New technique for in-cell distance determination

21-Mar-2019 - Germany

Researchers from the University of Konstanz, Bielefeld University and ETH Zurich demonstrate for the first time that the pulsed EPR technique RIDME (relaxation-induced dipolar modulation enhancement) can be used for in-cell distance determination in biomacromolecules. Applied within the cell, RIDME improves significantly on conventional double electron–electron resonance (DEER) measurements.


Research group Professor Malte Drescher, University of Konstanz

In-cell distance determination by EPR reveals essential structural information about biomacromolecules under native conditions. For the first time, the pulsed EPR technique RIDME (relaxation-induced dipolar modulation enhancement) was utilized for distance measurements inside cells. It provides a five-times improved sensitivity as compared to the previously used double electron-electron resonance approach.

In a joint paper which has just been published in The Journal of Physical Chemistry Letters, researchers from the University of Konstanz, Bielefeld University and ETH Zurich demonstrate for the first time that the electron paramagnetic resonance (EPR) technique RIDME (relaxation-induced dipolar modulation enhancement) can be applied to determine distances between gadolinium(III)-based spin labels in cells. In-cell distance determination by electron paramagnetic resonance (EPR) reveals essential structural information about biomacromolecules, including their conformation as well as folding and unfolding processes.
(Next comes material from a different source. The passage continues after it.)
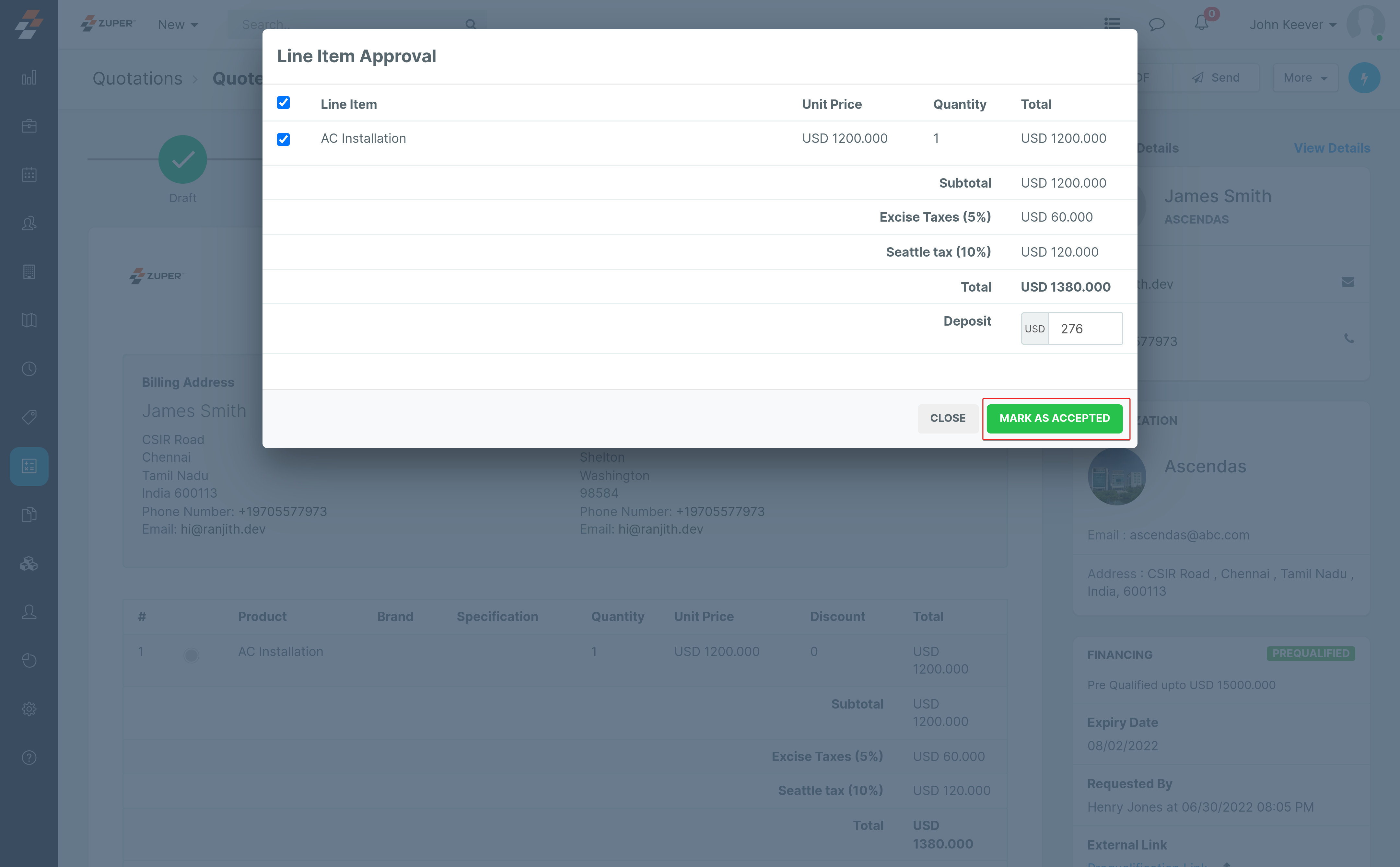Screen dimensions: 1400x867
Task: Click the blue lightning bolt quick action button
Action: tap(1364, 78)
Conventional methods for in-cell determination of distances such as double electron–electron resonance (DEER or PELDOR) are principally much less sensitive than RIDME, provide up to five times smaller modulation depths, have certain limitations with regard to excitation bandwidth and are technically more demanding. As a single-frequency technique which makes use of relaxation-induced spin flips to determine the distance between two spin labels, i.e. between two unpaired electrons, RIDME overcomes all of these disadvantages.

What is special about this technique is that it allows the researchers to work with molecules under native conditions, as Professor Malte Drescher and lead author Dr Mykhailo Azarkh, both from the University of Konstanz, emphasize: “We started out by analysing the conformation of a protein inside the cell. With less sensitive techniques, we are forced to insert and tag a lot of protein to be able to observe it, which is not at all what happens in nature. Ideally, we want to be working with concentrations that are physiologically relevant. Since RIDME is much more sensitive than DEER, it allows us to do just that. We are now in a position to address issues that we would not otherwise be able to address”.

The performance of in-cell RIDME was assessed at Q-band using stiff molecular rulers labelled with Gd(III)-PyMTA and microjointed into Xenopus laevis (African clawed frog) oocytes. In other words, the researchers used a model system where the precise distance between the spin labels was already known, allowing them to verify the RIDME measurements.

In-cell RIDME distance determination was developed and tested as part of the on-going ERC-funded project “SPICE – Spectroscopy in cells”, for which Malte Drescher, Heisenberg Professor for Spectroscopy of Complex Systems at the University of Konstanz, and his research team were recognized with an ERC Consolidator Grant worth approximately two million euros in 2017. Their goal is to develop new approaches to spectroscopy that allow them to explore larger and more complex biological structures at the molecular level of the cell.

The next step in this line of research will be to identify other suitable spin labels and to develop RIDME for application in molecules where the distance between the spin labels is unknown. A particular focus of attention will be on molecules associated with neuro-degenerative diseases such as Alzheimer’s and Parkinson’s.